The City Council will consider at least 11 of them when the panel meets Monday, an unhappy collection of weather-related insults to walls, fences, motor vehicles and, in at least one case, a human being.
Through her lawyer, Betty Jo Jackson of Franklin informs the council that she was getting out of her car on Boyden Street on Jan. 29 when she took a spill on a sidewalk allegedly neglected by municipal cleanup crews.
“Due to accumulated ice and snow Ms. Jackson slipped and fell to the ground, hitting her head and injuring her right hip,” her lawyer, Keith Cardoza claims. “The full extent of her injuries are unknown.”
Unlike the slick prose of Jackson's professionally-crafted paperwork, most of the claims are written, often by hand, in plain, uncomplicated language by ordinary Joes looking for a little payback against Old Man Winter.
A trucker unwittingly slammed into a raised manhole cover hidden in a bank of snow as he cruised along Jillson Avenue on Jan. 26, bending a running board.
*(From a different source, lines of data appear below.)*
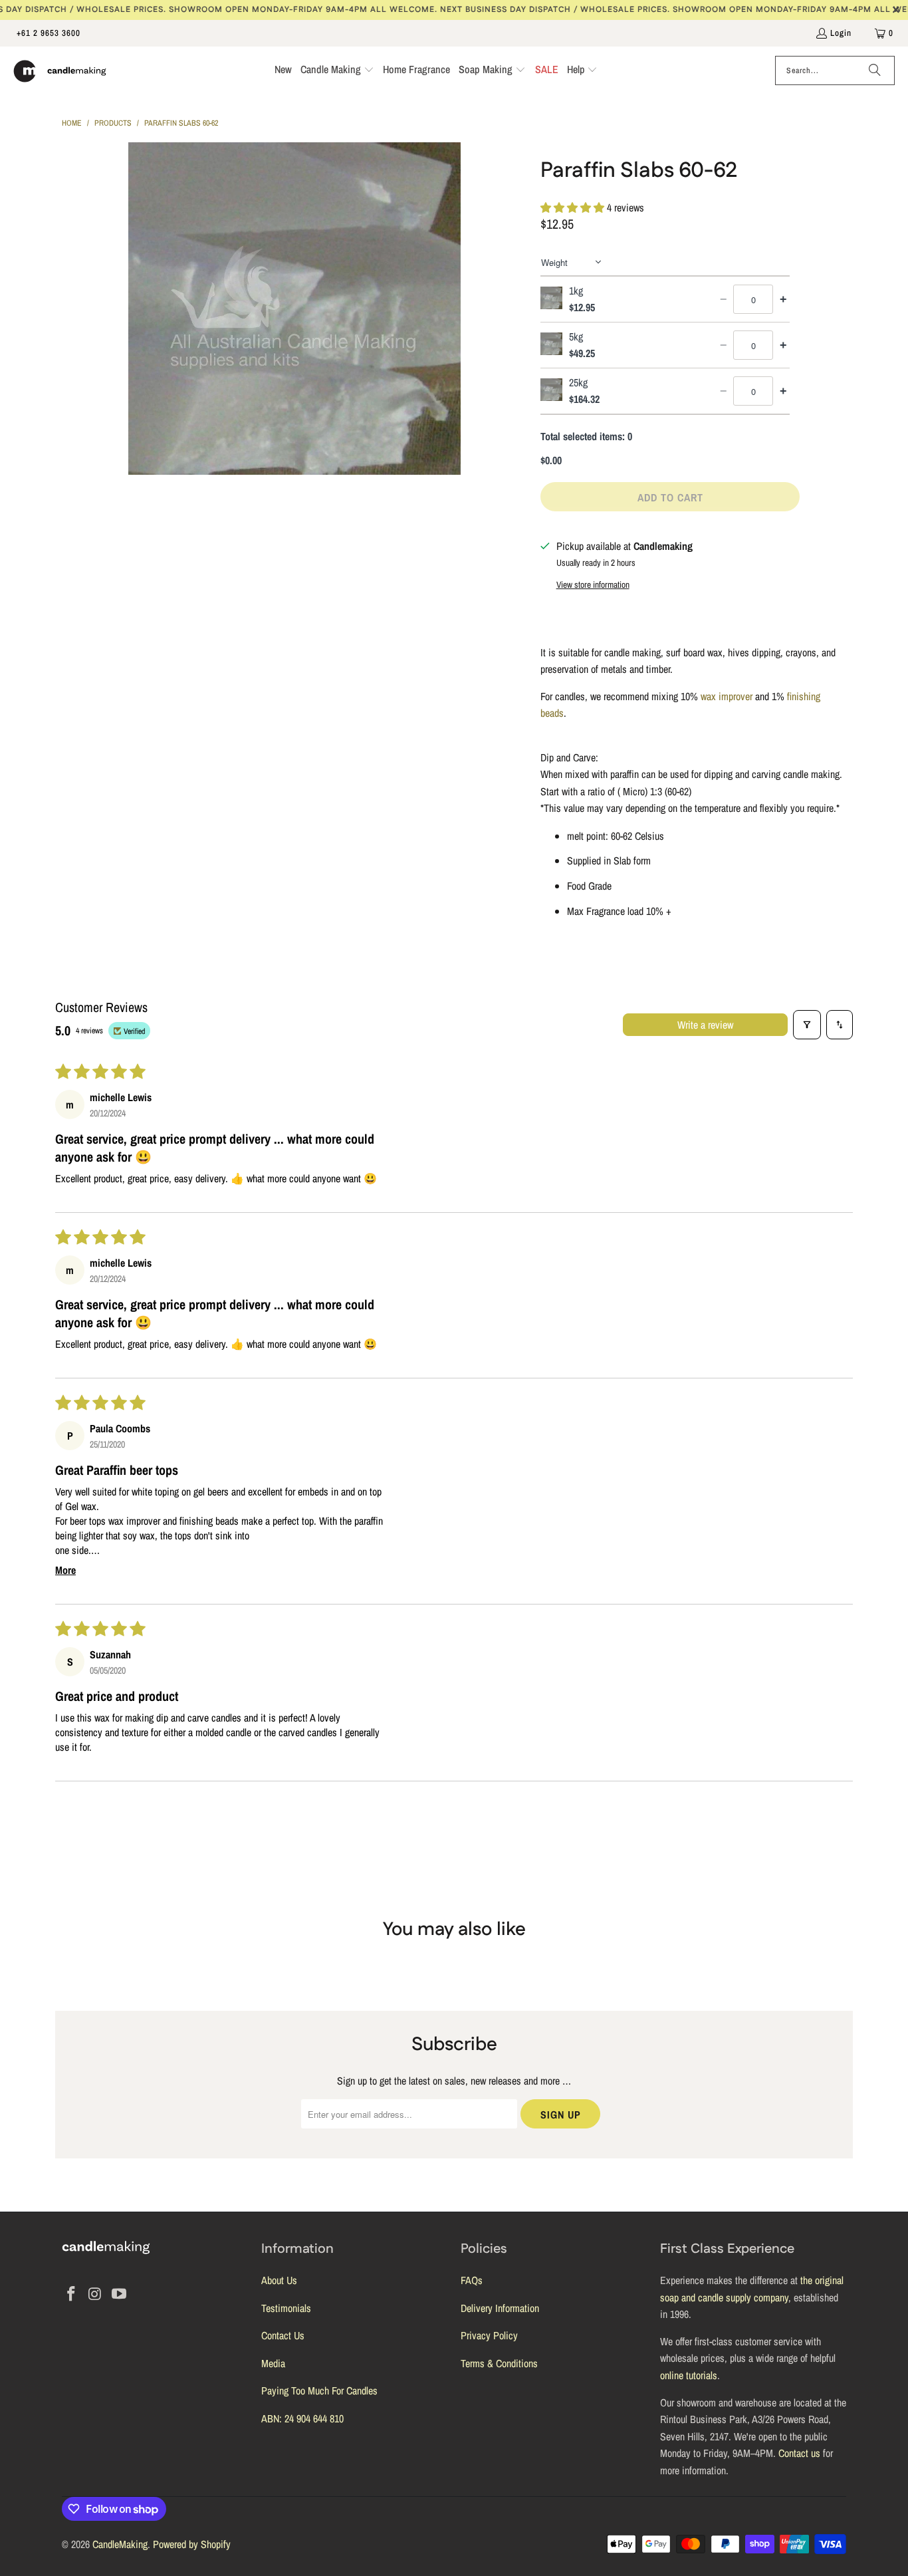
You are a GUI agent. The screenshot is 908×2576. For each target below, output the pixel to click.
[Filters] (807, 1024)
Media (273, 2363)
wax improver (726, 696)
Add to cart (670, 497)
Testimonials (286, 2308)
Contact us (799, 2453)
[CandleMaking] (59, 71)
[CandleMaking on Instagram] (96, 2294)
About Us (279, 2280)
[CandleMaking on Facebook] (72, 2294)
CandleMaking (120, 2544)
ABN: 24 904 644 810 (302, 2418)
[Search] (875, 70)
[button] (337, 70)
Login (840, 33)
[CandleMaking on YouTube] (119, 2294)
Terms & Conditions (499, 2363)
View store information (592, 584)
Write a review (705, 1024)
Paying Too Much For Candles (319, 2390)
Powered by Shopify (192, 2544)
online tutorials (688, 2375)
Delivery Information (500, 2308)
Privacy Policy (489, 2335)
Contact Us (282, 2335)
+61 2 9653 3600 (48, 33)
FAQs (472, 2280)
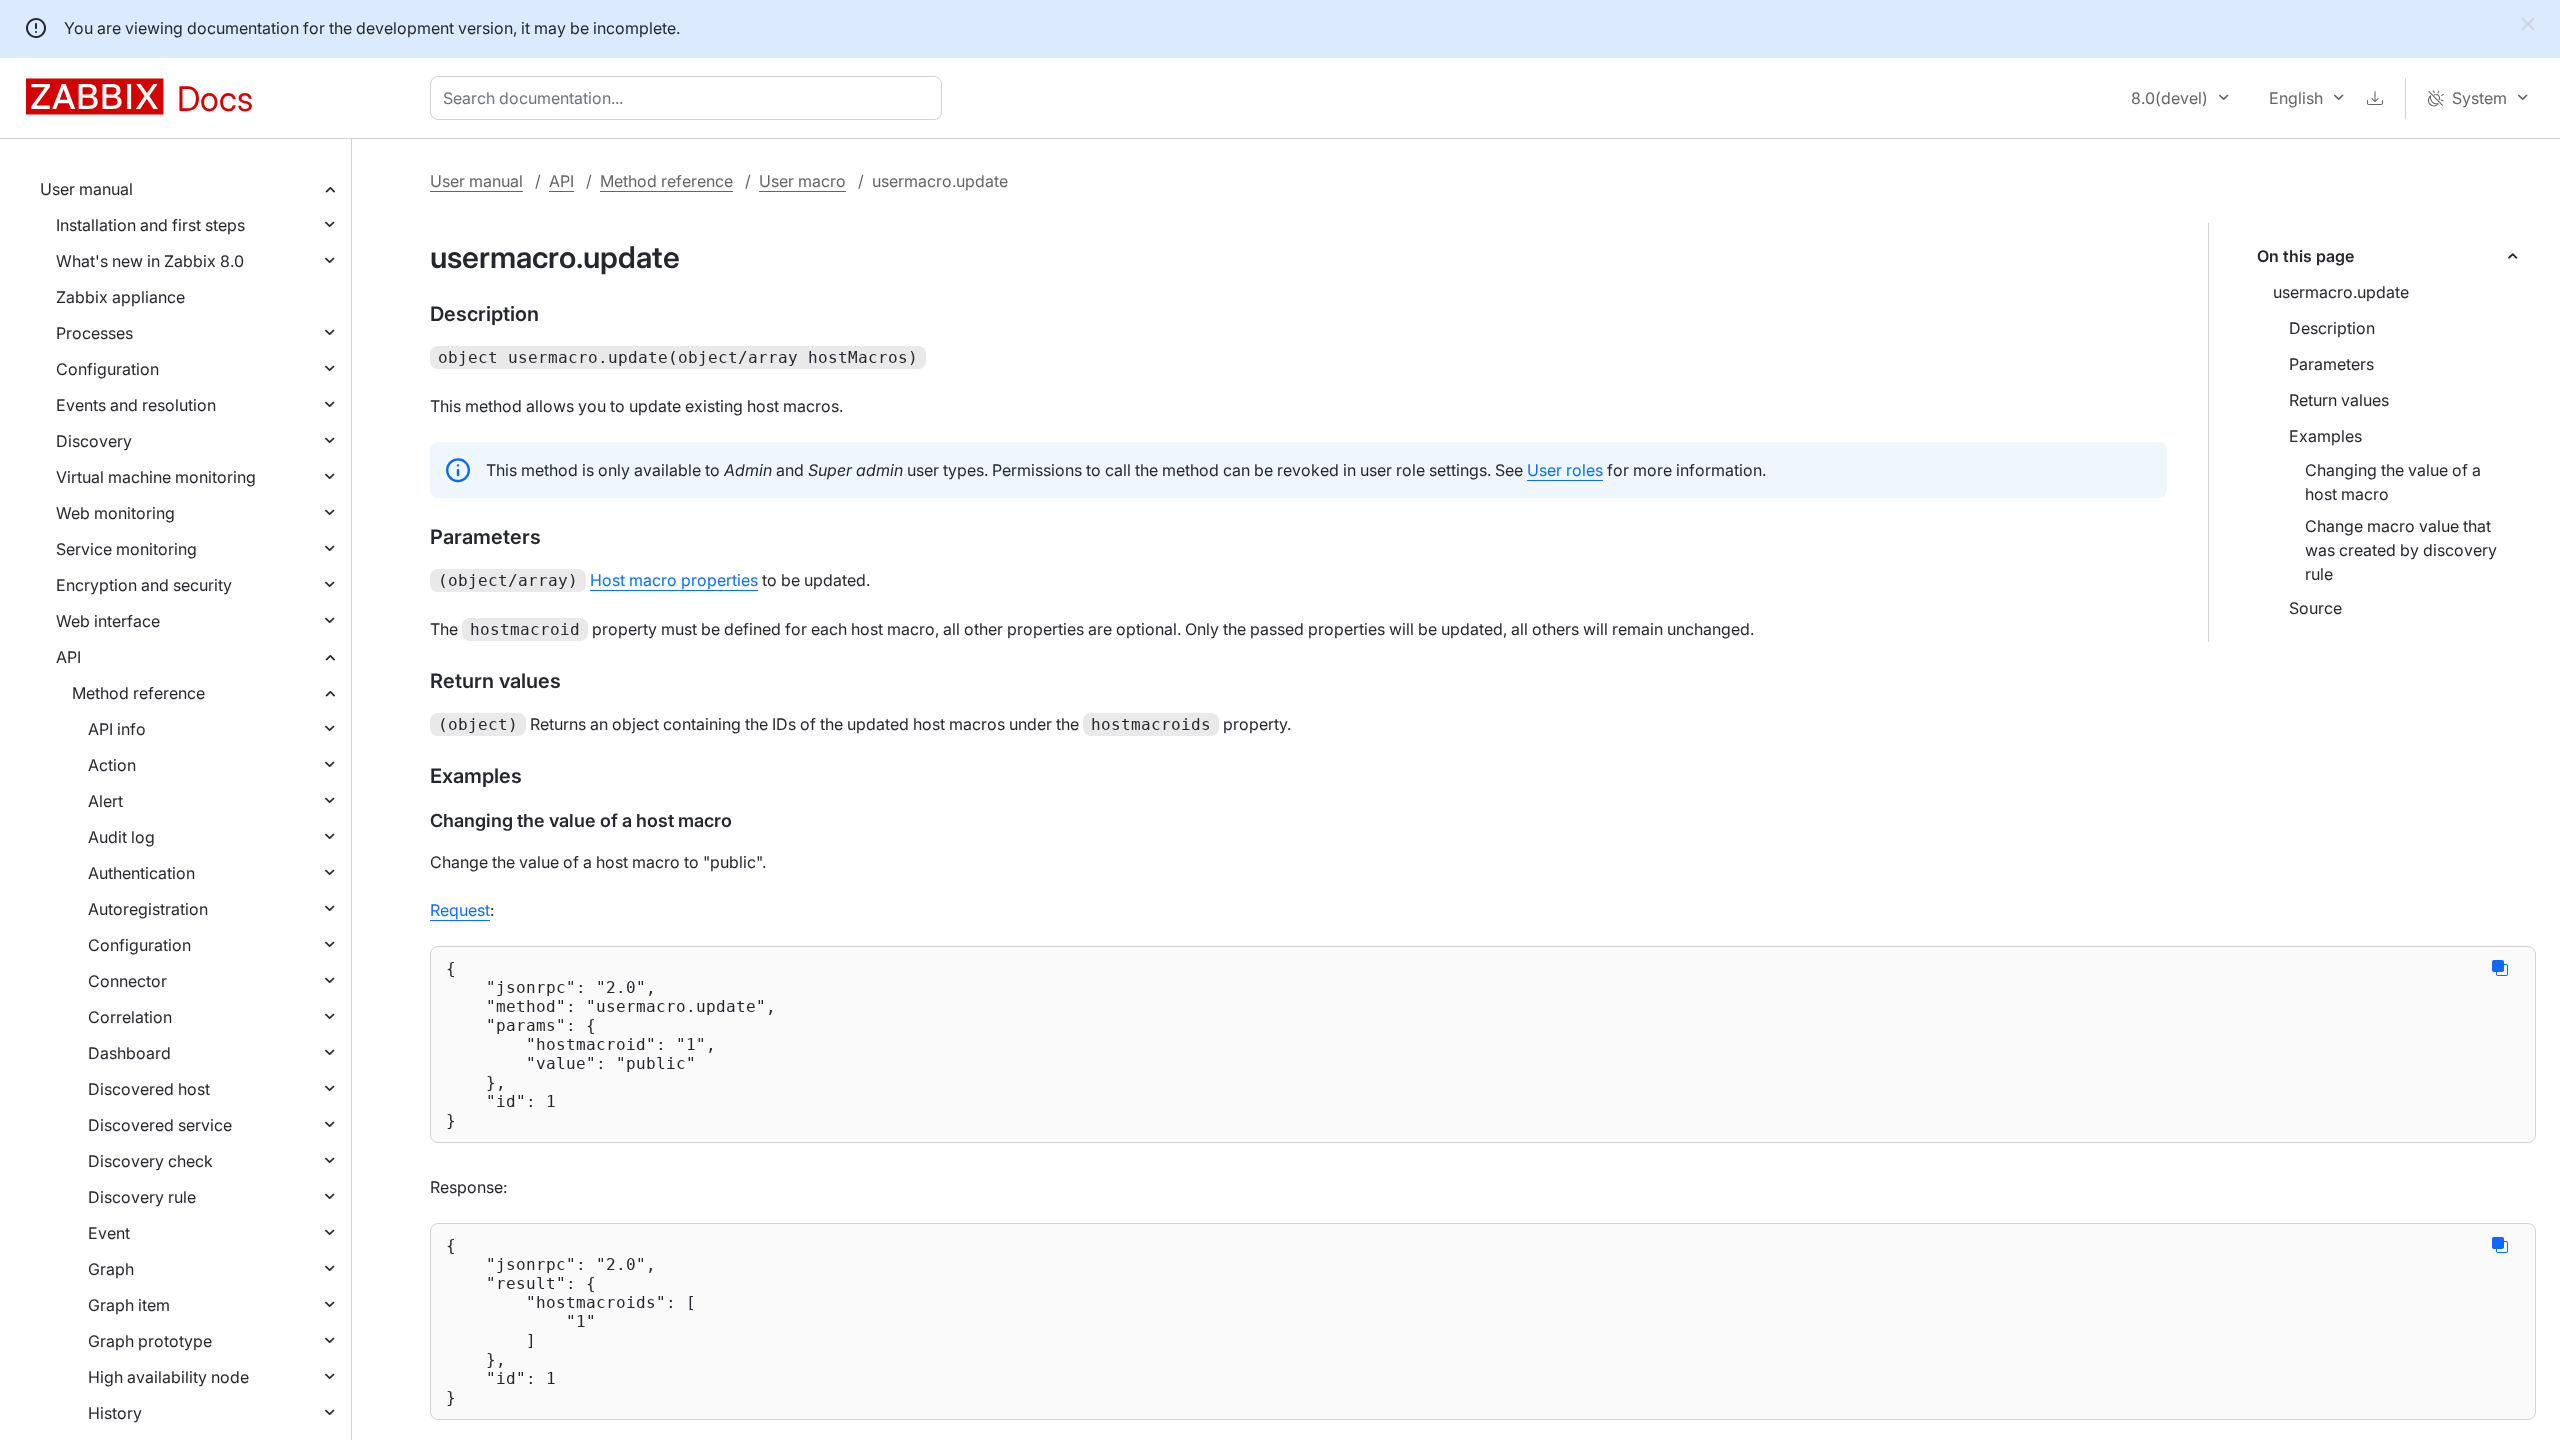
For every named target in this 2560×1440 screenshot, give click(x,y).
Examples (2325, 436)
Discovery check (150, 1161)
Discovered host (149, 1089)
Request (460, 910)
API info (117, 729)
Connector (127, 981)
A woman struck a gaping pothole on Diamond Hill Road on Feb. 9, damaging two of the rims on her car.
Another man watched in horror as a plow backed into a cement wall during a snow removal operation on Cumberland Hill Road, causing visible damage to the structure.
You can almost feel their pain. Take Lucille C. Dusseault, for example.
“I live at 86 Burrington St.,” she writes. “On 2-8-11 at 11:10 a.m. my car was parked in my driveway – a 2006 Hyundai. The snow plow came up Burrington St. and when it passed my driveway it sent a shower of chunks of ice over the rear part of my car as high as the roof. The damage is a broken tail light.”
The reimbursement requests range from $200 to $1,200, though a fair number of the aggrieved parties advise the city to expect formal appraisals or copies of repair invoices in the coming days.
None of the claimants should expect to get paid immediately, and some may never see any monetary relief for their woes – at least not from the city. While City Solicitor Joseph P. Carroll could not be reached, a spokesperson familiar with the city's policy on claims for weather-related damages says the City Council routinely forwards them to the city's insurance company for review.
If the insurance company determines that the city is liable, the company will send out an adjuster to determine how much should be paid, the spokesperson said.
To better their chances of being reimbursed, victims of nature's fury should file claims with their own insurance company, even if they're already going after the city for damages, the spokesperson advises.